┌─ Data records

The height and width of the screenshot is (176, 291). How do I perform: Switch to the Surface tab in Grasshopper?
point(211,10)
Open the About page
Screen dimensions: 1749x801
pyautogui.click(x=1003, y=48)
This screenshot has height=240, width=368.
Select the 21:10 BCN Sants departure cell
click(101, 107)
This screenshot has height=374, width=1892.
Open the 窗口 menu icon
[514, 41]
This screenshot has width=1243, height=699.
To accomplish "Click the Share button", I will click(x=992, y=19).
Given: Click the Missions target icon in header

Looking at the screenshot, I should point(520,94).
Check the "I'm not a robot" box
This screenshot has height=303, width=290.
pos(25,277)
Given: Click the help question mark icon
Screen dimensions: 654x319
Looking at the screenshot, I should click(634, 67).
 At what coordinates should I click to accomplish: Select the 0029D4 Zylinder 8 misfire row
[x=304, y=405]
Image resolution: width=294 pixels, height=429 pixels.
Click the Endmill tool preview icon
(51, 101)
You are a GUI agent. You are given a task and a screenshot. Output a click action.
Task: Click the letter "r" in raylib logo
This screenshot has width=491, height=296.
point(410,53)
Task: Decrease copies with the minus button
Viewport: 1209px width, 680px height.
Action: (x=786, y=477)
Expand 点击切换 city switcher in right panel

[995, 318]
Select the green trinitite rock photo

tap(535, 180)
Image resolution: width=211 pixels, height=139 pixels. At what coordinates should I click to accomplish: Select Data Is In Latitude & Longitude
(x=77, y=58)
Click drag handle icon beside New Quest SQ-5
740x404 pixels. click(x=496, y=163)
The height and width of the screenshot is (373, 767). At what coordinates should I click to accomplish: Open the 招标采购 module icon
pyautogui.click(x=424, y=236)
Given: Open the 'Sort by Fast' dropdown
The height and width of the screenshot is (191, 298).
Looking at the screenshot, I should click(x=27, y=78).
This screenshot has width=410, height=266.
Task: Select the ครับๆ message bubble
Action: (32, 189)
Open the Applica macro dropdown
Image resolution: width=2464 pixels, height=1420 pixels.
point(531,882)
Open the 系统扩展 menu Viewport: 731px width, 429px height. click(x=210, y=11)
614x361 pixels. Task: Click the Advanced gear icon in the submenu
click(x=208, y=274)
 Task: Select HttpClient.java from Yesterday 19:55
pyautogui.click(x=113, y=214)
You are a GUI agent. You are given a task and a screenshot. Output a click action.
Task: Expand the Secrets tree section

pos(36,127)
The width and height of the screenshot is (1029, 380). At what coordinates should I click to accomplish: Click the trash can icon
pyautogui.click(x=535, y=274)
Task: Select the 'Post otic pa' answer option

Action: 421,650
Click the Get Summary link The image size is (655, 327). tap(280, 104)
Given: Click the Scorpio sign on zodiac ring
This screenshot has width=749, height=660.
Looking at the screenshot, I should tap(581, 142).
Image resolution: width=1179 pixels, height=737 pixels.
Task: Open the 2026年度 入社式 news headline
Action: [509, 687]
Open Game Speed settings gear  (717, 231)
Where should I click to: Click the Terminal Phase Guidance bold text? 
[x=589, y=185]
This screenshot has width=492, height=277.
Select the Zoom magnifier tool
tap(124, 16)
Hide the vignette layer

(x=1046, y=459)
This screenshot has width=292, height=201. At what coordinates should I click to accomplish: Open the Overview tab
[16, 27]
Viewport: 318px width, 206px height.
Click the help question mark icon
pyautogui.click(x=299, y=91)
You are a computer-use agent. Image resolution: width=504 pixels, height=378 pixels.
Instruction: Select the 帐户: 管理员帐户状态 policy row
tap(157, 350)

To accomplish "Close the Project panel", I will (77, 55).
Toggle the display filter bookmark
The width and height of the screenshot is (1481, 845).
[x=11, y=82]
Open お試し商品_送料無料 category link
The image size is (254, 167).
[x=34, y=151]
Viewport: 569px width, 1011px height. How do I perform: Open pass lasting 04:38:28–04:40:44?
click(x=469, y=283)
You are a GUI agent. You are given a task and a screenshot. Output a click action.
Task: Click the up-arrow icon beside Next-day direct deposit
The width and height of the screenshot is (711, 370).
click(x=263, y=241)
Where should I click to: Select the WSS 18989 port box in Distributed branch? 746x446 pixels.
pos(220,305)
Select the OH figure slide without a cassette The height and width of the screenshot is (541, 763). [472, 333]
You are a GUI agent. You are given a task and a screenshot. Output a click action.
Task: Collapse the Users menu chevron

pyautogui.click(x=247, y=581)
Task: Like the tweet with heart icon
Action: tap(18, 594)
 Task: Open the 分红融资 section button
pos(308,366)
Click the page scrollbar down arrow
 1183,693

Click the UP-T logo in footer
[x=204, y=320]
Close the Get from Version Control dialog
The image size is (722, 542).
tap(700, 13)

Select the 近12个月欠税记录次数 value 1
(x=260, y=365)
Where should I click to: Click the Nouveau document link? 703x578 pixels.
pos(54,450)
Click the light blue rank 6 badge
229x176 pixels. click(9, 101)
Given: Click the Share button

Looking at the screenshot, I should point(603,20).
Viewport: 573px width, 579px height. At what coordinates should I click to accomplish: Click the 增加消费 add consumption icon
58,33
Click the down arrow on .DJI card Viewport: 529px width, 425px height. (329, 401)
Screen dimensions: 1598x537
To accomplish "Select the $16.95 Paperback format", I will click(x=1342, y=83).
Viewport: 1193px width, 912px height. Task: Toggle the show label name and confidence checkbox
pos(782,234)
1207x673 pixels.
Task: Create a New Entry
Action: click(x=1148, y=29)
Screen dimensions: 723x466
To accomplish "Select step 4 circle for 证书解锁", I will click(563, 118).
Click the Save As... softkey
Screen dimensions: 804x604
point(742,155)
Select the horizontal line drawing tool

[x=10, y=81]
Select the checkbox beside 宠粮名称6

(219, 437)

└─

_Task requirements:_ Rewrite all the records above, replacing "Viewport" with "Window" wherever it occurs and leaving everything else unchanged.

_Written response:_
The height and width of the screenshot is (176, 291). How do I perform: Switch to the Surface tab in Grasshopper?
point(211,10)
Open the About page
Screen dimensions: 1749x801
pyautogui.click(x=1003, y=48)
This screenshot has height=240, width=368.
Select the 21:10 BCN Sants departure cell
click(101, 107)
This screenshot has height=374, width=1892.
Open the 窗口 menu icon
[514, 41]
This screenshot has width=1243, height=699.
To accomplish "Click the Share button", I will click(x=992, y=19).
Given: Click the Missions target icon in header

Looking at the screenshot, I should point(520,94).
Check the "I'm not a robot" box
This screenshot has height=303, width=290.
pos(25,277)
Given: Click the help question mark icon
Screen dimensions: 654x319
Looking at the screenshot, I should click(634, 67).
 At what coordinates should I click to accomplish: Select the 0029D4 Zylinder 8 misfire row
[x=304, y=405]
Image resolution: width=294 pixels, height=429 pixels.
Click the Endmill tool preview icon
(51, 101)
You are a GUI agent. You are given a task and a screenshot. Output a click action.
Task: Click the letter "r" in raylib logo
This screenshot has width=491, height=296.
point(410,53)
Task: Decrease copies with the minus button
Window: 1209px width, 680px height.
Action: (x=786, y=477)
Expand 点击切换 city switcher in right panel

[995, 318]
Select the green trinitite rock photo

tap(535, 180)
Image resolution: width=211 pixels, height=139 pixels. At what coordinates should I click to accomplish: Select Data Is In Latitude & Longitude
(x=77, y=58)
Click drag handle icon beside New Quest SQ-5
740x404 pixels. click(x=496, y=163)
The height and width of the screenshot is (373, 767). At what coordinates should I click to accomplish: Open the 招标采购 module icon
pyautogui.click(x=424, y=236)
Given: Open the 'Sort by Fast' dropdown
The height and width of the screenshot is (191, 298).
Looking at the screenshot, I should click(x=27, y=78).
This screenshot has width=410, height=266.
Task: Select the ครับๆ message bubble
Action: (32, 189)
Open the Applica macro dropdown
Image resolution: width=2464 pixels, height=1420 pixels.
point(531,882)
Open the 系统扩展 menu Window: 731px width, 429px height. click(x=210, y=11)
614x361 pixels. Task: Click the Advanced gear icon in the submenu
click(x=208, y=274)
 Task: Select HttpClient.java from Yesterday 19:55
pyautogui.click(x=113, y=214)
You are a GUI agent. You are given a task and a screenshot. Output a click action.
Task: Expand the Secrets tree section

pos(36,127)
The width and height of the screenshot is (1029, 380). At what coordinates should I click to accomplish: Click the trash can icon
pyautogui.click(x=535, y=274)
Task: Select the 'Post otic pa' answer option

Action: 421,650
Click the Get Summary link The image size is (655, 327). tap(280, 104)
Given: Click the Scorpio sign on zodiac ring
This screenshot has width=749, height=660.
Looking at the screenshot, I should tap(581, 142).
Image resolution: width=1179 pixels, height=737 pixels.
Task: Open the 2026年度 入社式 news headline
Action: [509, 687]
Open Game Speed settings gear  (717, 231)
Where should I click to: Click the Terminal Phase Guidance bold text? 
[x=589, y=185]
This screenshot has width=492, height=277.
Select the Zoom magnifier tool
tap(124, 16)
Hide the vignette layer

(x=1046, y=459)
This screenshot has width=292, height=201. At what coordinates should I click to accomplish: Open the Overview tab
[16, 27]
Window: 318px width, 206px height.
Click the help question mark icon
pyautogui.click(x=299, y=91)
You are a computer-use agent. Image resolution: width=504 pixels, height=378 pixels.
Instruction: Select the 帐户: 管理员帐户状态 policy row
tap(157, 350)

To accomplish "Close the Project panel", I will (77, 55).
Toggle the display filter bookmark
The width and height of the screenshot is (1481, 845).
[x=11, y=82]
Open お試し商品_送料無料 category link
The image size is (254, 167).
[x=34, y=151]
Window: 569px width, 1011px height. How do I perform: Open pass lasting 04:38:28–04:40:44?
click(x=469, y=283)
You are a GUI agent. You are given a task and a screenshot. Output a click action.
Task: Click the up-arrow icon beside Next-day direct deposit
The width and height of the screenshot is (711, 370).
click(x=263, y=241)
Where should I click to: Select the WSS 18989 port box in Distributed branch? 746x446 pixels.
pos(220,305)
Select the OH figure slide without a cassette The height and width of the screenshot is (541, 763). [472, 333]
You are a GUI agent. You are given a task and a screenshot. Output a click action.
Task: Collapse the Users menu chevron

pyautogui.click(x=247, y=581)
Task: Like the tweet with heart icon
Action: tap(18, 594)
 Task: Open the 分红融资 section button
pos(308,366)
Click the page scrollbar down arrow
 1183,693

Click the UP-T logo in footer
[x=204, y=320]
Close the Get from Version Control dialog
The image size is (722, 542).
tap(700, 13)

Select the 近12个月欠税记录次数 value 1
(x=260, y=365)
Where should I click to: Click the Nouveau document link? 703x578 pixels.
pos(54,450)
Click the light blue rank 6 badge
229x176 pixels. click(9, 101)
Given: Click the Share button

Looking at the screenshot, I should point(603,20).
Window: 573px width, 579px height. At what coordinates should I click to accomplish: Click the 增加消费 add consumption icon
58,33
Click the down arrow on .DJI card Window: 529px width, 425px height. (329, 401)
Screen dimensions: 1598x537
To accomplish "Select the $16.95 Paperback format", I will click(x=1342, y=83).
Window: 1193px width, 912px height. Task: Toggle the show label name and confidence checkbox
pos(782,234)
1207x673 pixels.
Task: Create a New Entry
Action: click(x=1148, y=29)
Screen dimensions: 723x466
To accomplish "Select step 4 circle for 证书解锁", I will click(563, 118).
Click the Save As... softkey
Screen dimensions: 804x604
point(742,155)
Select the horizontal line drawing tool

[x=10, y=81]
Select the checkbox beside 宠粮名称6

(219, 437)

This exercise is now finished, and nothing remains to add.